Fivespeed surprising, strong

Going by first impressions, Fivespeed looked like just any other band with its almost boring debut album cover for their release “Morning Over Midnight.” The group, composed of Jared Woosley on vocals, Jesse Lacross and Brad Cole on guitar, Shane Addington on drums and Matt Turner on bass admittedly looked like nothing special.

Then when the music started playing, all of my expectations were blown away. The first track on the CD, a power song entitled “Fair Trade,” was supported by strong guitar rhythms, beautiful lyrics and a mood behind the song that almost felt religious.

As the album progresses, the members experiment with several different styles of music that remind me of Breaking Benjamin, whom the band has actually toured with an older Oleander. Surprisingly, every direction the group tries out works well for them, proving that their style is truly fluid. This could have something to do with the fact that every member of the band contributes in some way to the overall sound.

“Everyone in this band is involved in the writing,” Woosley said. “And we each come at our songs from very different places. When it all comes together, it’s very distinct. Diversity is one of the keys to what we do. No two songs sound the same.”

The title track for the album, “Morning Over Midnight,” builds itself up like an Incubus song, but the vocals do not really fit with the kind of song it feels like they were going for until the chorus. Then you understand why the band chose this song to draw attention to. The vocalists come together with the instrumentals in the song perfectly with an effect that leaves you holding your breath waiting for the next run through.

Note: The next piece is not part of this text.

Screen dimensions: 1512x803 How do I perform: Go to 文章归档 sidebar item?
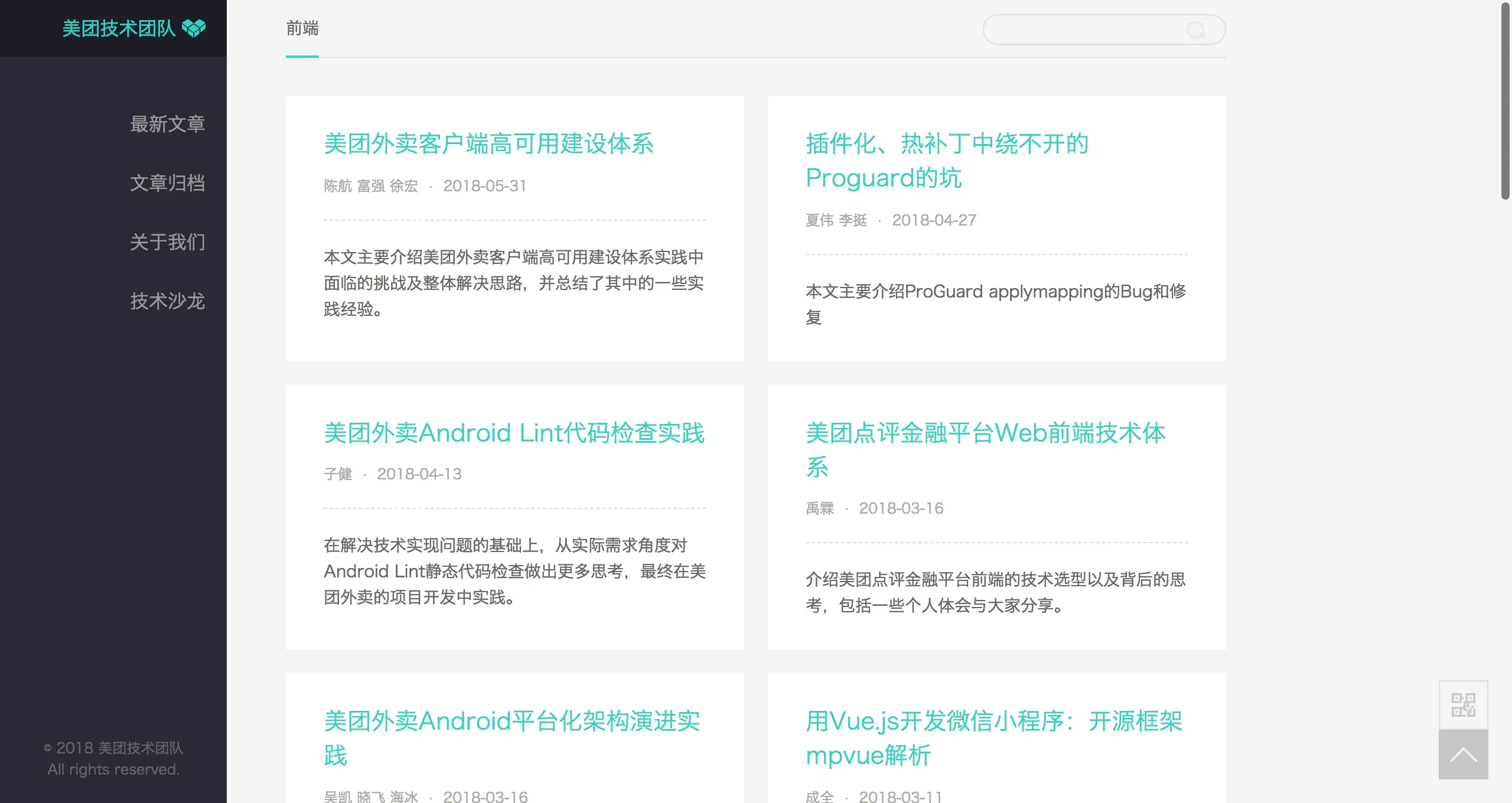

One of the songs on the CD that I was really surprised with was track six, “Lights.” It starts out like a techno song, but then the lines of guitar and, more importantly, percussion, break through the background for yet another powerful ballad.

My favorite song on the album is “Wait Forever,” which in sound, lyrics and overall mood is just a little too much like Hoobastank’s “Crawling in the Dark,” but it accomplishes what that song did not by focusing on the elements of a personal relationship affecting a whole life.

All in all, the album is worth buying, and that is coming from someone who never spends money on anything. The group has real soul, and for an alternative rock band, that means a lot.